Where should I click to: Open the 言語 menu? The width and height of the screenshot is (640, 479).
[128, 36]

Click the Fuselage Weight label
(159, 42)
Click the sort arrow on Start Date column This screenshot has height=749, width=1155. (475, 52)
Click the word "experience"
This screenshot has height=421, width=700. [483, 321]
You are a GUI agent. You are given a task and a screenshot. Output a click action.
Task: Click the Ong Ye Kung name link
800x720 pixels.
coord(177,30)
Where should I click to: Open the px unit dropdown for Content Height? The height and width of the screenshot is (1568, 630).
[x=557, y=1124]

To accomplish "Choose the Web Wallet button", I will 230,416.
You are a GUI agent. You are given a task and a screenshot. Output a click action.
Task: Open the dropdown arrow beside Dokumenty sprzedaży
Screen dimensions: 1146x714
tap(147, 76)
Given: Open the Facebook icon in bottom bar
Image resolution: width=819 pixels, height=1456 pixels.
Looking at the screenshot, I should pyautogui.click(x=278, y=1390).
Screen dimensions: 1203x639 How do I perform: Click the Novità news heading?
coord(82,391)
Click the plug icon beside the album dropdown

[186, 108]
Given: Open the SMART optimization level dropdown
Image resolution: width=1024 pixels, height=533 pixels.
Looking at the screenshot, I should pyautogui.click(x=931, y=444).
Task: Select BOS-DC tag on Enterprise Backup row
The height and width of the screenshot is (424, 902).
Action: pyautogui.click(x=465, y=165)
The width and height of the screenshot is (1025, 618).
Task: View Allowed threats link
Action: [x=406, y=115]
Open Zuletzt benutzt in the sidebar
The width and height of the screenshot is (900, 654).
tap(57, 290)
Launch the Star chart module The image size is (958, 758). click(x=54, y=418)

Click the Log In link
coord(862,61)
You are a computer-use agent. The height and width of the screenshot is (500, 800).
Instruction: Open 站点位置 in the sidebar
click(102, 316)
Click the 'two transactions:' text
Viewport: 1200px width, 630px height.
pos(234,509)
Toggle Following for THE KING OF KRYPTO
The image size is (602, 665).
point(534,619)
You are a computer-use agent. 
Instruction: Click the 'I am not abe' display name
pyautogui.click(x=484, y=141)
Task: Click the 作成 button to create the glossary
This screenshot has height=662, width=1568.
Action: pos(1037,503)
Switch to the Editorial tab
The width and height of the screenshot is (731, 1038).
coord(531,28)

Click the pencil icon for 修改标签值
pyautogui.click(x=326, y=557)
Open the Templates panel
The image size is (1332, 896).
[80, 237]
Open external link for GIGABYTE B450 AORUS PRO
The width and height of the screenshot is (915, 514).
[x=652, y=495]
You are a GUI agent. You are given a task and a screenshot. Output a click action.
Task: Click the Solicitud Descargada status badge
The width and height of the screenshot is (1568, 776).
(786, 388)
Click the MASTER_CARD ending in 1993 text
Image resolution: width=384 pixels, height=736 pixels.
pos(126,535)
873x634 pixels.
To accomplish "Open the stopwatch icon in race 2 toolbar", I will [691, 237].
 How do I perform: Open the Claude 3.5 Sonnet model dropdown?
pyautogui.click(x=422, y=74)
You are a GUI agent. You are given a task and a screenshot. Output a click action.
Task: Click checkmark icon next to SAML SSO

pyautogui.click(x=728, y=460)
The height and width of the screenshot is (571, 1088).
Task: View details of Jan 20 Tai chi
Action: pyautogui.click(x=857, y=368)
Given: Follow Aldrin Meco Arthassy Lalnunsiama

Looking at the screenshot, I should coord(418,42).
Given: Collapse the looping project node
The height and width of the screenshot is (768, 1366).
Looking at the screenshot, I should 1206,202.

++++++++

• [TASK TO COMPLETE]
Find the word "computer" in the records and pull out each line that has it.

• [TASK ANSWER]
You are a computer-use agent. The height and width of the screenshot is (500, 800).
You are a computer-use agent. 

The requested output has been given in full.